I don’t know, I can’t keep up with Argentina, but it looks like this has settled for now (?). Will we get more details on the ESF swap? Why didn’t the BCRA use it for the $3 billion it got from the repo market? What’s the rate on this thing?
Tokyo Drift?
If you were unfortunate enough to be on X (the artist formerly known as Twitter) or, even worse, LinkedIn, late last month, you’d know that folks online were talking about the New York Fed performing “rate checks” on USDJPY. (I even saw one crypto person claim, incredibly, that the Fed might “crash the dollar by 50%.”) Rate checks are basically when a central bank asks to get quotes on an exchange rate from commercial banks, sometimes allowing or instructing them to let the market know they might be mulling an intervention (i.e., to some degree jawboning the exchange rate). Now that we have the minutes from the January FOMC meeting, we do have the disclosure of this happening (my emphasis):
In the days leading up to the meeting, the dollar had depreciated markedly after reports that the Desk had made requests for indicative quotes, known as "rate checks," on the dollar–yen exchange rate. The manager noted that the Desk had requested those quotes solely on behalf of the U.S. Treasury in the Federal Reserve Bank of New York's role as the fiscal agent for the U.S.

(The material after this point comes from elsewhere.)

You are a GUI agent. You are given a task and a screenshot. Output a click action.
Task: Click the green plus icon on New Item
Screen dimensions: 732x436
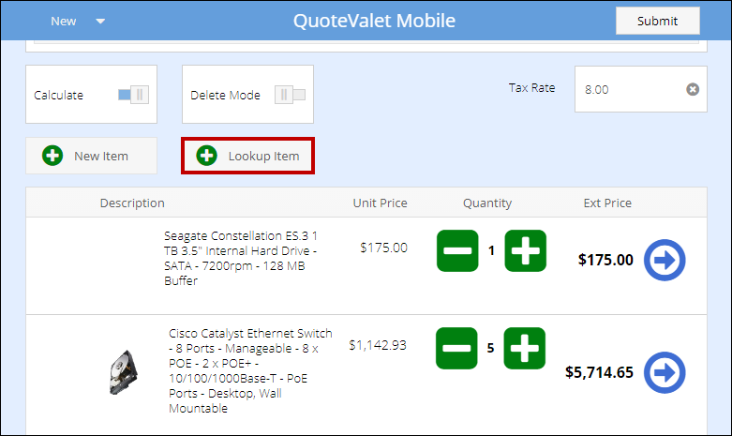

And then, Scott Bessent said the US would “absolutely not” intervene in the yen and reiterated the time-tested strong dollar policy. Oh well, so much for the drama. Hopefully nobody reading this got caught going the wrong direction in a USDJYP trade (sorry if you did, it seemed reasonable). So, what is Treasury’s dollar policy?
Nothing much happens
Things in the rest of the world seemed quiet, according to the Report. We’ll all be glad to hear that offshore dollar funding markets are in rude health. Carry traders are at it again in EMs. One other interesting thing happened recently, though, outside of the Report at hand: there was some FIMA Repo activity: balances were up in the first week of February to $3 billion. Here’s a chart:
I am unaware of any public reporting on this or any chatter, so my guess would be that this recent draw was pretty routine—if so, good to know the pipes still work.